In the final course of the statistical modeling for data science program, learners will study a broad set of more advanced statistical modeling tools. Such tools will include generalized linear models (GLMs), which will provide an introduction to classification (through logistic regression); nonparametric modeling, including kernel estimators, smoothing splines; and semi-parametric generalized additive models (GAMs). Emphasis will be placed on a firm conceptual understanding of these tools. Attention will also be given to ethical issues raised by using complicated statistical models.
This course can be taken for academic credit as part of CU Boulder’s Master of Science in Data Science (MS-DS) degree offered on the Coursera platform. The MS-DS is an interdisciplinary degree that brings together faculty from CU Boulder’s departments of Applied Mathematics, Computer Science, Information Science, and others. With performance-based admissions and no application process, the MS-DS is ideal for individuals with a broad range of undergraduate education and/or professional experience in computer science, information science, mathematics, and statistics. Learn more about the MS-DS program at https://www.coursera.org/degrees/master-of-science-data-science-boulder.
Logo adapted from photo by Vincent Ledvina on Unsplash
An Introduction to Generalized Linear Models Through Binomial Regression
In this module, we will introduce generalized linear models (GLMs) through the study of binomial data. In particular, we will motivate the need for GLMs; introduce the binomial regression model, including the most common binomial link functions; correctly interpret the binomial regression model; and consider various methods for assessing the fit and predictive power of the binomial regression model.
Models for Count Data
In this module, we will consider how to model count data. When the response variable is a count of some phenomenon, and when that count is thought to depend on a set of predictors, we can use Poisson regression as a model. We will describe the Poisson regression in some detail and use Poisson regression on real data. Then, we will describe situations in which Poisson regression is not appropriate, and briefly present solutions to those situations.

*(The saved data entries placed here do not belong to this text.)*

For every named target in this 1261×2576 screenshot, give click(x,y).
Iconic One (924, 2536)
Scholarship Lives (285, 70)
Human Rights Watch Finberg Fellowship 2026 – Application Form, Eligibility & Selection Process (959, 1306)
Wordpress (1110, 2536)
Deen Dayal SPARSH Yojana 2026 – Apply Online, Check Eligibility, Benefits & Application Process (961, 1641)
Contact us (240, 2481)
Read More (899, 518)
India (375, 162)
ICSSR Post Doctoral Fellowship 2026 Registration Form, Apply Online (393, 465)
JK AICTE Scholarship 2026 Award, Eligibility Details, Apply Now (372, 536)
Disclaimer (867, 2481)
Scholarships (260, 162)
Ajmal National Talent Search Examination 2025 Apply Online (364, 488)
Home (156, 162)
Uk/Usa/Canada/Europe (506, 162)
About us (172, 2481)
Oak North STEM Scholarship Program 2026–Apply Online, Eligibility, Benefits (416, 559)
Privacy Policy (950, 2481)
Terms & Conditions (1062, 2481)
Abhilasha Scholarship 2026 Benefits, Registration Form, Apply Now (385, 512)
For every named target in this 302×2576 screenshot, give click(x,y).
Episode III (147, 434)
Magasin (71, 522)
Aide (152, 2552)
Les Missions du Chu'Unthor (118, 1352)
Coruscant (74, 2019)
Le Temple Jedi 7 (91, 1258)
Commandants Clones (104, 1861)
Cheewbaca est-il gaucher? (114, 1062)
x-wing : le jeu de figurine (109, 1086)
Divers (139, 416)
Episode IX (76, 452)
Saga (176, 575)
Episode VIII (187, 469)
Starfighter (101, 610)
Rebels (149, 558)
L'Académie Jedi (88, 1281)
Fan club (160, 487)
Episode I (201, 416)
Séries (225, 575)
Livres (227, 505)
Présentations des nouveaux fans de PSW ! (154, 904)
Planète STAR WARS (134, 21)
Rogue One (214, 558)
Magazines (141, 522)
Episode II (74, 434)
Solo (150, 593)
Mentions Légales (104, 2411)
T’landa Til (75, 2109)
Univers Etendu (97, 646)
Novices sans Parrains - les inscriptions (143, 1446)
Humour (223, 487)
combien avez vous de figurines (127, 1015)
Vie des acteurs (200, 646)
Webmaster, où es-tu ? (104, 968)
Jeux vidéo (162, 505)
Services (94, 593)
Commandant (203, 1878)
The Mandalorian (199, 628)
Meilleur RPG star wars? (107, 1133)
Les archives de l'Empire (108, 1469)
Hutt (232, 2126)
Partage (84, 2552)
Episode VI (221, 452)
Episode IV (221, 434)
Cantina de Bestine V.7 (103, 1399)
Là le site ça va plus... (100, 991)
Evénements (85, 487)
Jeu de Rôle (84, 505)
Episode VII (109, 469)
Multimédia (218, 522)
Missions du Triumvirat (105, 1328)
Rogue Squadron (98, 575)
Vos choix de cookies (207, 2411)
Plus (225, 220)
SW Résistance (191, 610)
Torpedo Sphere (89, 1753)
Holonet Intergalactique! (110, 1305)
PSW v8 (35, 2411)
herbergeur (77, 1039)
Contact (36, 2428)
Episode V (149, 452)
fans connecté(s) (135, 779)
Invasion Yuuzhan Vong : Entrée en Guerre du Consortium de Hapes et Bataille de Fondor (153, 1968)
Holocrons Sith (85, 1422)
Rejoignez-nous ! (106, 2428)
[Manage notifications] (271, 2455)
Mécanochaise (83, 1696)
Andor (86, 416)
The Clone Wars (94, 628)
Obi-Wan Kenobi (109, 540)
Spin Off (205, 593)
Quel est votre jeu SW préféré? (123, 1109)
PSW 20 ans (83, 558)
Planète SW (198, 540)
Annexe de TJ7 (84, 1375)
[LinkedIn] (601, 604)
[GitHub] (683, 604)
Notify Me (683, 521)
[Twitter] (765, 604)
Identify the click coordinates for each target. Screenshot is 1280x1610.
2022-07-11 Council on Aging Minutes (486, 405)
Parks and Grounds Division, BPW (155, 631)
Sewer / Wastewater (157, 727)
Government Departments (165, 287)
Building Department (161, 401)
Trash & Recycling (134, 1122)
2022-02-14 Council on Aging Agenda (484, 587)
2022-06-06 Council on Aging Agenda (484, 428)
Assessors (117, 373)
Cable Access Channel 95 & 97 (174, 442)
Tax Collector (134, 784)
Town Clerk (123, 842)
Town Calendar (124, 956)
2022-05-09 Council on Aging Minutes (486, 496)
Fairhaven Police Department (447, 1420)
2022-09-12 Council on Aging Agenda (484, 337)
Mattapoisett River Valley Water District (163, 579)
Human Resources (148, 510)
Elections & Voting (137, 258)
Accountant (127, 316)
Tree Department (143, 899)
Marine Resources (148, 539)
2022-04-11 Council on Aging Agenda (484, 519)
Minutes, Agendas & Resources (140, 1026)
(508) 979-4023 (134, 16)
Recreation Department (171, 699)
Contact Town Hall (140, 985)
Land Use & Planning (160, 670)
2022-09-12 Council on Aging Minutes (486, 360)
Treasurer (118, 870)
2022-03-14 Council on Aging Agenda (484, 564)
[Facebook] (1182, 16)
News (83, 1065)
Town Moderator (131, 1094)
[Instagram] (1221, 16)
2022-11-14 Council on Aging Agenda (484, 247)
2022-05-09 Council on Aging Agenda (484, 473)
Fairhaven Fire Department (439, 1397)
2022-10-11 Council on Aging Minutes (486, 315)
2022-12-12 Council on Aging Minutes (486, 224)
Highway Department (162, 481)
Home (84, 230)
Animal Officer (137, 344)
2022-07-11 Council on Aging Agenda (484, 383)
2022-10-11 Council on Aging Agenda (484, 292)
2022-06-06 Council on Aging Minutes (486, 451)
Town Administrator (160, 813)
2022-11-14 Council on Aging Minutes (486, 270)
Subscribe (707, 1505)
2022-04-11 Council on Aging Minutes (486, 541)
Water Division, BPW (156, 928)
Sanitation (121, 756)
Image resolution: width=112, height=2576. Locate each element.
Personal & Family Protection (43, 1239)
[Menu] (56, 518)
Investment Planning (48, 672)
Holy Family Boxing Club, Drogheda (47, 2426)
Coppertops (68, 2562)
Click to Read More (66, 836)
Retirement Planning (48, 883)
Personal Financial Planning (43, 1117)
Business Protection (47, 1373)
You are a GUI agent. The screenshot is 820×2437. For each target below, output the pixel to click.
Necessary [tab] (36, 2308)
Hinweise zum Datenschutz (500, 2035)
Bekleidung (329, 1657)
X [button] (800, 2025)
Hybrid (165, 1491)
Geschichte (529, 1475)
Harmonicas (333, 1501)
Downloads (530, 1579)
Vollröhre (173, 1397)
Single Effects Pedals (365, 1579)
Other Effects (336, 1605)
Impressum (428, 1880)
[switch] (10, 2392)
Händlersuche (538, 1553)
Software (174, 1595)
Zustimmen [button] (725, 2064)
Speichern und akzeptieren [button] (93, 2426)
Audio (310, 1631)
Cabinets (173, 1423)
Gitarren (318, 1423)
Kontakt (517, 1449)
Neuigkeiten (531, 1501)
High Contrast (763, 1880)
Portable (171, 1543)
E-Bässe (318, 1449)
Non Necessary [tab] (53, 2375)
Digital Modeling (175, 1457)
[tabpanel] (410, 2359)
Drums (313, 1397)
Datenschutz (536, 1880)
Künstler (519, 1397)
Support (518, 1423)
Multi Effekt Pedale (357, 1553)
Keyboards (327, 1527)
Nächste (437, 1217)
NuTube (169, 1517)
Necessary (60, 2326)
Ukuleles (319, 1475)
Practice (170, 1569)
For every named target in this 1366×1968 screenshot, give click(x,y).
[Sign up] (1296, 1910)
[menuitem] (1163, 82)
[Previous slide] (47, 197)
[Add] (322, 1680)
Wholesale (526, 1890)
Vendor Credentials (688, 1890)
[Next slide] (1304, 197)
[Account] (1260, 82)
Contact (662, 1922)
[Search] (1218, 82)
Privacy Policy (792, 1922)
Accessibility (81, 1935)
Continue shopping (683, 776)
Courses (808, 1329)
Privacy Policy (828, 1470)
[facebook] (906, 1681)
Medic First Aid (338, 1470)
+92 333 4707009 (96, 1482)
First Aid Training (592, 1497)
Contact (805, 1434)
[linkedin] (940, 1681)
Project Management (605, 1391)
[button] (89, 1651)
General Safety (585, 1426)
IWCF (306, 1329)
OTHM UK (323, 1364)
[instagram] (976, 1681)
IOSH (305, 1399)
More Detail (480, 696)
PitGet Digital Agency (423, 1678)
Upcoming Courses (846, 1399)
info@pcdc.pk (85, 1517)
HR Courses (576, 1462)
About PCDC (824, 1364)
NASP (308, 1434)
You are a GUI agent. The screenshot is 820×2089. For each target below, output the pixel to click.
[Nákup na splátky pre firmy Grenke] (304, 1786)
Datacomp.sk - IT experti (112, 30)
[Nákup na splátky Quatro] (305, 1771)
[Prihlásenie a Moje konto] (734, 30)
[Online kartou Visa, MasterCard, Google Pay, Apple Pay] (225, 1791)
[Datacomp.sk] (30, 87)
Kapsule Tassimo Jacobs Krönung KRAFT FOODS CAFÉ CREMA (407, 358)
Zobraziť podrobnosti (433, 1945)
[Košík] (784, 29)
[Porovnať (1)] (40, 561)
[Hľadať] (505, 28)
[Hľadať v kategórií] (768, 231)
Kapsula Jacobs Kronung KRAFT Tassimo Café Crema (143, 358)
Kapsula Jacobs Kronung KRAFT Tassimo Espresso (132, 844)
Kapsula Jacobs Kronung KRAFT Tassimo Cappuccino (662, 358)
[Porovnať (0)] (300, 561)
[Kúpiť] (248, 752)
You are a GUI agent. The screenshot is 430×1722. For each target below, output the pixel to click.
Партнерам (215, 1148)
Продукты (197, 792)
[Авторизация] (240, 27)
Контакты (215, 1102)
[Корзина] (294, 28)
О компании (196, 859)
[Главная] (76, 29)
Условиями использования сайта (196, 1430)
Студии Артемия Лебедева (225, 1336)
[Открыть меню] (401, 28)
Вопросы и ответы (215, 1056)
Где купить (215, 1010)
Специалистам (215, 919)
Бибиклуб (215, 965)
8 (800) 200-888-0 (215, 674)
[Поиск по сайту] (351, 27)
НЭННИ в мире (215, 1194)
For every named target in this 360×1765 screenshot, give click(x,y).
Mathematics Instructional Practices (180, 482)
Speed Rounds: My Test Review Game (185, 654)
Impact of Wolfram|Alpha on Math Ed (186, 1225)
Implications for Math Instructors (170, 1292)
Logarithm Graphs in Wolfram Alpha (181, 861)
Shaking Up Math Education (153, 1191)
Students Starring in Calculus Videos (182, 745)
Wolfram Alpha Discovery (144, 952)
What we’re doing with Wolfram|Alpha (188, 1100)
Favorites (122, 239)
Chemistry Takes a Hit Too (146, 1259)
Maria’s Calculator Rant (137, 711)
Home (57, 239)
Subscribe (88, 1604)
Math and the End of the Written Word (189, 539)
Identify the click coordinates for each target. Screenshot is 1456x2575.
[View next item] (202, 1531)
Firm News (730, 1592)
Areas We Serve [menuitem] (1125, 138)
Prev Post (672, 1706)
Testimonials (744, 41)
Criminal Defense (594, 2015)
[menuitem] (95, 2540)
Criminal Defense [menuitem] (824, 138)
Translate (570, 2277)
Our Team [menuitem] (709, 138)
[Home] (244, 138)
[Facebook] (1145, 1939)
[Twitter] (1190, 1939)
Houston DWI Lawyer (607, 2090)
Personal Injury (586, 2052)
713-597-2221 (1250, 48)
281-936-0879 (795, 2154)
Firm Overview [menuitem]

Introduction to Nonparametric Regression
In this module, we will introduce the concept of a nonparametric regression model. We will contrast this notion with the parametric models that we have studied so far. Then, we’ll study particular nonparametric regression models: kernel estimators and splines. Finally, we will introduce additive models as a blending of parametric and nonparametric methods.
Introduction to Generalized Additive Models
Some models, such as linear regression, are easily interpretable, but inflexible, in that they don't capture many real-world relationships accurately. Other models, such as neural networks, are quite flexible, but very difficult to interpret. Generalized additive models (GAMs) are a nice balance between flexibility and interpretability. In this module, we will further motivate GAMs, learn the basic mathematics of fitting GAMs, and implementing them on simulated and real data in R.